TASK DETAILS: Which lines in the records below mention the word "badge"? Copy each one out.

BEGIN

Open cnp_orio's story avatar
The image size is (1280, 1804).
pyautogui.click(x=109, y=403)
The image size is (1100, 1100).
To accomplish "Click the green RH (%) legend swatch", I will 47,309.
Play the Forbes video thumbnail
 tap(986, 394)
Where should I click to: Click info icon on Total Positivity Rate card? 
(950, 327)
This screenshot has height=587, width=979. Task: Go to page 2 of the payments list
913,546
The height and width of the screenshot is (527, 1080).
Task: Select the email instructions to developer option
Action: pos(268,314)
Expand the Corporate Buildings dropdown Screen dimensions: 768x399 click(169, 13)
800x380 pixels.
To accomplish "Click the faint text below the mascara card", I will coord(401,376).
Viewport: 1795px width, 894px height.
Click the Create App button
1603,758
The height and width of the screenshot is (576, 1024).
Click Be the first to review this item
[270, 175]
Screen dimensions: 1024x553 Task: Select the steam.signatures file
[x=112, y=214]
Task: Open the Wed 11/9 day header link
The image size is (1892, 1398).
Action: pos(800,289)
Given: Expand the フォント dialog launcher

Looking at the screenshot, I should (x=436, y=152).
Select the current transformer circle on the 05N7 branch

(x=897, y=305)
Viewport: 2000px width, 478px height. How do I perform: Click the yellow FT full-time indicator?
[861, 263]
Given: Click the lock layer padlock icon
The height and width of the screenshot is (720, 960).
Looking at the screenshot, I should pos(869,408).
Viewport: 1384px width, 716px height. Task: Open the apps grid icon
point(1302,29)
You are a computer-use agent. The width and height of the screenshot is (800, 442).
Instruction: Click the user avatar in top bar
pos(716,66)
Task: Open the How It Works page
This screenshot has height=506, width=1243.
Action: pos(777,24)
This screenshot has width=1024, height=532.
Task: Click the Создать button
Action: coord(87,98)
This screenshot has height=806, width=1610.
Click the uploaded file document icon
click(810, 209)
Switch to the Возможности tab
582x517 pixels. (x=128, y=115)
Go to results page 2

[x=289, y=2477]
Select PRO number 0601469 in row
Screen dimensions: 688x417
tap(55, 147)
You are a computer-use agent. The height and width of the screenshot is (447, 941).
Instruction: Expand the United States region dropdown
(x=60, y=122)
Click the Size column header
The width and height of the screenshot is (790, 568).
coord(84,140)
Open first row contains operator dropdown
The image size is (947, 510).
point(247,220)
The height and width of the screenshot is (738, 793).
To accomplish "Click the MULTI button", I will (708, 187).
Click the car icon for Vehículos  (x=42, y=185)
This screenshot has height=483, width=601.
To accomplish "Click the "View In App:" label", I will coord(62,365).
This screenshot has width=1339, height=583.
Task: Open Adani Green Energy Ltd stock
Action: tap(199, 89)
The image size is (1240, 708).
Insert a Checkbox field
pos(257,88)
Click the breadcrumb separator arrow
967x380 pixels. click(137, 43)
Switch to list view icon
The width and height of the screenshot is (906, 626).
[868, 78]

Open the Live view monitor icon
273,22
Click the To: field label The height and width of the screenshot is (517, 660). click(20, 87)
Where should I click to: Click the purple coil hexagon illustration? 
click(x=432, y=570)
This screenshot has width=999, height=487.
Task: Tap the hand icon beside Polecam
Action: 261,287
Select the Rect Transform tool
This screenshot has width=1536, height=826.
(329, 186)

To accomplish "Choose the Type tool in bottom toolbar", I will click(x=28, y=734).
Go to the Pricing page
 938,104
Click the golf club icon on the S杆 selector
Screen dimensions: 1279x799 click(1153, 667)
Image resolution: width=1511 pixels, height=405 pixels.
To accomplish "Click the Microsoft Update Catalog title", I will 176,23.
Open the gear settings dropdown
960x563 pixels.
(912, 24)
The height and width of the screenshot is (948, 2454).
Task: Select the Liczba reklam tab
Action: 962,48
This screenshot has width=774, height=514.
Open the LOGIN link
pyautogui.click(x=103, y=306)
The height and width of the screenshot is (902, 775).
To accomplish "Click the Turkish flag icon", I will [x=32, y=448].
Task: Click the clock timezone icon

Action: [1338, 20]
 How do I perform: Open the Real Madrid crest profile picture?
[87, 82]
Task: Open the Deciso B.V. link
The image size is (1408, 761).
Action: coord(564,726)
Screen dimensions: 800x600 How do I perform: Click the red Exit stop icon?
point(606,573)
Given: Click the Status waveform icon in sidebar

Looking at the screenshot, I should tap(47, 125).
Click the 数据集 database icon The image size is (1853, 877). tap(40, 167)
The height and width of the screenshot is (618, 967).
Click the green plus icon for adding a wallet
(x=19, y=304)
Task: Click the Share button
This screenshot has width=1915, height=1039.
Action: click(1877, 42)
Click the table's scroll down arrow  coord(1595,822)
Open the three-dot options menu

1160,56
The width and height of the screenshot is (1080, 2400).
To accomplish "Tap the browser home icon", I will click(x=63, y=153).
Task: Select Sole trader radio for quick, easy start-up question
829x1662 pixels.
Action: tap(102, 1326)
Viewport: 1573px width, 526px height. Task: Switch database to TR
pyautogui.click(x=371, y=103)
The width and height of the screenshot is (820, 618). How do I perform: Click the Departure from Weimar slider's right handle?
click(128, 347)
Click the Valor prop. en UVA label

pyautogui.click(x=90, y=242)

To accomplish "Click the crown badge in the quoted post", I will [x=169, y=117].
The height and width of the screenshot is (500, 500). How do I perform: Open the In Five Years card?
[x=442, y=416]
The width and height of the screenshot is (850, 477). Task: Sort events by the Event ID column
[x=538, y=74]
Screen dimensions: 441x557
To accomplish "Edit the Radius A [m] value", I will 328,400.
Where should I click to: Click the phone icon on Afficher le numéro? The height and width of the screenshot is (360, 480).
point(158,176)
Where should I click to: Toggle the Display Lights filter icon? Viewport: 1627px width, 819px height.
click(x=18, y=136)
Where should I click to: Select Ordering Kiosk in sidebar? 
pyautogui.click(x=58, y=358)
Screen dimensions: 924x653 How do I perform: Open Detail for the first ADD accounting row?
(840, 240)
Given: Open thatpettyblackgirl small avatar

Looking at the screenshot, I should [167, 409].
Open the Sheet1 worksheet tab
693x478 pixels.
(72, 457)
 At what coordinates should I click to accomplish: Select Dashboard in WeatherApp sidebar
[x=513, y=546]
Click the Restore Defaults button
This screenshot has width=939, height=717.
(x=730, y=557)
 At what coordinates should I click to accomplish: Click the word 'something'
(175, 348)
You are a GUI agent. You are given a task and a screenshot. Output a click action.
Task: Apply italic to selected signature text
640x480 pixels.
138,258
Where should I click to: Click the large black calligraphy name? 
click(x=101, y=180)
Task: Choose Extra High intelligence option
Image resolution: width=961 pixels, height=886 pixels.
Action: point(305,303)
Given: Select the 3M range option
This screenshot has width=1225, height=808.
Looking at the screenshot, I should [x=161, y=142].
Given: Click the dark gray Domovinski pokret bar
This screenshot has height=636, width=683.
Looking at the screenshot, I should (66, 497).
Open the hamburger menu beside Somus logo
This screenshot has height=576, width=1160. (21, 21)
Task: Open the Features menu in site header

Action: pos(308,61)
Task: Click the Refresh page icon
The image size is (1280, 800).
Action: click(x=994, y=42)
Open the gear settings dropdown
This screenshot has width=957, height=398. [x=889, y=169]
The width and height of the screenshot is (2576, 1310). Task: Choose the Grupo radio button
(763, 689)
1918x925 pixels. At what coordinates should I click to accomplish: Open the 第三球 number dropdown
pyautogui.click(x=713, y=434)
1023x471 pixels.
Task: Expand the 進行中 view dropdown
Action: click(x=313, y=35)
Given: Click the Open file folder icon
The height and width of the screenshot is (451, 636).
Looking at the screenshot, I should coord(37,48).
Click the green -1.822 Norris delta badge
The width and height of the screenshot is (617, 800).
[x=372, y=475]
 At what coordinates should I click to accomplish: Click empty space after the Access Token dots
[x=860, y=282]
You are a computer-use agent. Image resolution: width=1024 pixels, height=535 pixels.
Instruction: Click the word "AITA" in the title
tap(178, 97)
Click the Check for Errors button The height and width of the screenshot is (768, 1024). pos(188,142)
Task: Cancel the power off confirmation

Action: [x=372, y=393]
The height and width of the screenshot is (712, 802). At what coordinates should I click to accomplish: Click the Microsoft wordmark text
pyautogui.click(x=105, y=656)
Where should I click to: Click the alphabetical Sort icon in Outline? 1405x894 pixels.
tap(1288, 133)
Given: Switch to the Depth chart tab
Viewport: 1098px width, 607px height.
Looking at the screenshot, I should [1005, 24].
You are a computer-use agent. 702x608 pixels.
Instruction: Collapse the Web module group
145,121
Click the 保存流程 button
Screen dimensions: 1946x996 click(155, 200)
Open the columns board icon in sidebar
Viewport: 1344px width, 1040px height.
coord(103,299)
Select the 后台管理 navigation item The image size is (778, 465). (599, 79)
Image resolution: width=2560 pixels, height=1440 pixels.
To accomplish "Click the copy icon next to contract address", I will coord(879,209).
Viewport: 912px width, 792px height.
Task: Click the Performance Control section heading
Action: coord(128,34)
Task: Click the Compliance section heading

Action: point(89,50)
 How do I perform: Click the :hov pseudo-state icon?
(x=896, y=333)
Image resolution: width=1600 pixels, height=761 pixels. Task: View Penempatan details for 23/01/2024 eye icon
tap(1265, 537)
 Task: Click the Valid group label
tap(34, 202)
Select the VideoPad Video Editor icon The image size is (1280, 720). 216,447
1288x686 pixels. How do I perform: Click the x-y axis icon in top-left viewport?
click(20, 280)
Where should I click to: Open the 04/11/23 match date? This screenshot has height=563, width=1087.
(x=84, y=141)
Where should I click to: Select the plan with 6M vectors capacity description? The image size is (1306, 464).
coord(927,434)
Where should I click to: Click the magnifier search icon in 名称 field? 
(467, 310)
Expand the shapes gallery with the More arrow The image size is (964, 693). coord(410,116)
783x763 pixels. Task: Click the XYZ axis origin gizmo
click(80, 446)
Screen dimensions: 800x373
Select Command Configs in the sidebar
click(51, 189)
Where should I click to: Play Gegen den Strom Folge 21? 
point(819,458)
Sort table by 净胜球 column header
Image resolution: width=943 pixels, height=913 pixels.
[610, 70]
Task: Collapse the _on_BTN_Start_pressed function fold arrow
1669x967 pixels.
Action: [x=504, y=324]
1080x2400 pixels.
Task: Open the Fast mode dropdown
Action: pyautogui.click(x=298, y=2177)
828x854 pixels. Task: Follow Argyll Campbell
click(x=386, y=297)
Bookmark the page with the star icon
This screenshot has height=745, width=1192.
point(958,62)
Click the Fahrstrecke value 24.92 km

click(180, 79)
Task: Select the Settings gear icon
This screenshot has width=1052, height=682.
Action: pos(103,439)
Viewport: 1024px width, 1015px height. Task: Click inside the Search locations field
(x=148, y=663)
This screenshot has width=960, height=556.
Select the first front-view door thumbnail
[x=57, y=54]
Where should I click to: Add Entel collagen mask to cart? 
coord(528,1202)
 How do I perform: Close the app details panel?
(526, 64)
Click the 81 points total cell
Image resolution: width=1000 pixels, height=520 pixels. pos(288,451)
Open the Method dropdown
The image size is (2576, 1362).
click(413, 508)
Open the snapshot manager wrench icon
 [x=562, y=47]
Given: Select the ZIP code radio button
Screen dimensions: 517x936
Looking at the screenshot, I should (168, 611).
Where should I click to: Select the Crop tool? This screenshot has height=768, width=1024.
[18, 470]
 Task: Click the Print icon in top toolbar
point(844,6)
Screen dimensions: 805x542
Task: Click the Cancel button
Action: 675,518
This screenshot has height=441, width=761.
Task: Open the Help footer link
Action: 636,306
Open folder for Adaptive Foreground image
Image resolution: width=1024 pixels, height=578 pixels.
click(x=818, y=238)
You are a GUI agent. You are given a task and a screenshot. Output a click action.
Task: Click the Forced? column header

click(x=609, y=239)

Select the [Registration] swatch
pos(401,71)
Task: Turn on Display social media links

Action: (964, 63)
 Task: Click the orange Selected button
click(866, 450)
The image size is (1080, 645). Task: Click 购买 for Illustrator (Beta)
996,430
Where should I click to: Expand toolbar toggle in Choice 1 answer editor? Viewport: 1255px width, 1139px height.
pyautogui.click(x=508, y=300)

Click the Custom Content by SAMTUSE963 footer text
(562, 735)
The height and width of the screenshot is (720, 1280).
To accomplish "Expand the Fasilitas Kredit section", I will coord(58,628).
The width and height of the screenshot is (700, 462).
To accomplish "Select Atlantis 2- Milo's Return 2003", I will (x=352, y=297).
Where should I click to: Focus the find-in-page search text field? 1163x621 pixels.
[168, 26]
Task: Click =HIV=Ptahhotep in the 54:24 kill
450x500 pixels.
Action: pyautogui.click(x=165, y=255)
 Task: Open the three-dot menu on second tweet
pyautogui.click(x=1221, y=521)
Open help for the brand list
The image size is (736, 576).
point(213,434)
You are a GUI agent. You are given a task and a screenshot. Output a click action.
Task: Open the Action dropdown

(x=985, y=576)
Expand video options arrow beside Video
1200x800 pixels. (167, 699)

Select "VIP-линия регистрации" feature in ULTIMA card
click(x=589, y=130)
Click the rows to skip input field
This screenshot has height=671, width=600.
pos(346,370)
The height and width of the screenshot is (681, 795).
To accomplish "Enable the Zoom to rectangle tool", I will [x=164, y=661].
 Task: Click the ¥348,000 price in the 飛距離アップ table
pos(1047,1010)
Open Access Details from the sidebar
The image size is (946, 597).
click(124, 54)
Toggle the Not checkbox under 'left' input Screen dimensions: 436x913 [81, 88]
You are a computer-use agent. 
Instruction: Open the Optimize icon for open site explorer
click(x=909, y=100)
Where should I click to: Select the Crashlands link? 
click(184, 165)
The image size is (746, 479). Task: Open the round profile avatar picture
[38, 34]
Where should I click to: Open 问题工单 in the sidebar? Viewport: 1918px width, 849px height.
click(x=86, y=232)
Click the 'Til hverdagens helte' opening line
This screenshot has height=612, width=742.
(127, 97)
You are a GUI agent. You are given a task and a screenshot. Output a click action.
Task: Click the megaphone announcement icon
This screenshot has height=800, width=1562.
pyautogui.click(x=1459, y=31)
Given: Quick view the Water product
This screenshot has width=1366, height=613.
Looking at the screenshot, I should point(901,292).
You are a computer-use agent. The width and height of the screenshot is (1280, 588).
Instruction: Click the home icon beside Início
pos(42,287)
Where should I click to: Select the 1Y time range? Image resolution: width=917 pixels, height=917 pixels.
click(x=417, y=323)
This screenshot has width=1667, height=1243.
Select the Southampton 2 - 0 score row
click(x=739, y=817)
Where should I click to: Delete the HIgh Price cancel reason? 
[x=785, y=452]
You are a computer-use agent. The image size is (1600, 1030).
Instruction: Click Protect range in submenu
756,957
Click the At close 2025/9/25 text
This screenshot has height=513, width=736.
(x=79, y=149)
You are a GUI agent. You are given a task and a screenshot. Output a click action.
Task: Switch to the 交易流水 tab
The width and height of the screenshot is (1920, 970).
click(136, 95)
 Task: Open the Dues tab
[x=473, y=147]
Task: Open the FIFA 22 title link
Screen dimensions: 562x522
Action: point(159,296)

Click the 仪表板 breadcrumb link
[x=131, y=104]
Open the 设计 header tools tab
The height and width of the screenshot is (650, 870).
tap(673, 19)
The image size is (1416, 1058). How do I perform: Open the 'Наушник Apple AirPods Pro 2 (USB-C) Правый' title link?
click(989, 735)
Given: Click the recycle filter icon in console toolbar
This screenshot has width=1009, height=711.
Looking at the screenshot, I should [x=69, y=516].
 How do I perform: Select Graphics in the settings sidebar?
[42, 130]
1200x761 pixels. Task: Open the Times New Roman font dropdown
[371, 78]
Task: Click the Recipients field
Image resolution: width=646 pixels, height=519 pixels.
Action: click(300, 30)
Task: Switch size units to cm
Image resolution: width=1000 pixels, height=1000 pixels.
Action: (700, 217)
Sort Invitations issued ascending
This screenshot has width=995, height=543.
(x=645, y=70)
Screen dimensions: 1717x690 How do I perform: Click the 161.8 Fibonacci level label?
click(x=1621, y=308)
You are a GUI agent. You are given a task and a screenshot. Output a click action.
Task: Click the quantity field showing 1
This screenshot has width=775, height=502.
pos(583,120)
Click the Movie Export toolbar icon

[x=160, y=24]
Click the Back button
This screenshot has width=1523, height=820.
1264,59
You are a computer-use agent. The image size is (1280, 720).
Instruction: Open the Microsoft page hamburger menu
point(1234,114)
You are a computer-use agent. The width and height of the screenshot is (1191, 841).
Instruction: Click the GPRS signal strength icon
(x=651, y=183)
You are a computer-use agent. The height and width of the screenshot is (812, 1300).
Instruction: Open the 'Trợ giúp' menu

END

ANSWER BELOW:
To accomplish "Click the crown badge in the quoted post", I will [x=169, y=117].
Click the green -1.822 Norris delta badge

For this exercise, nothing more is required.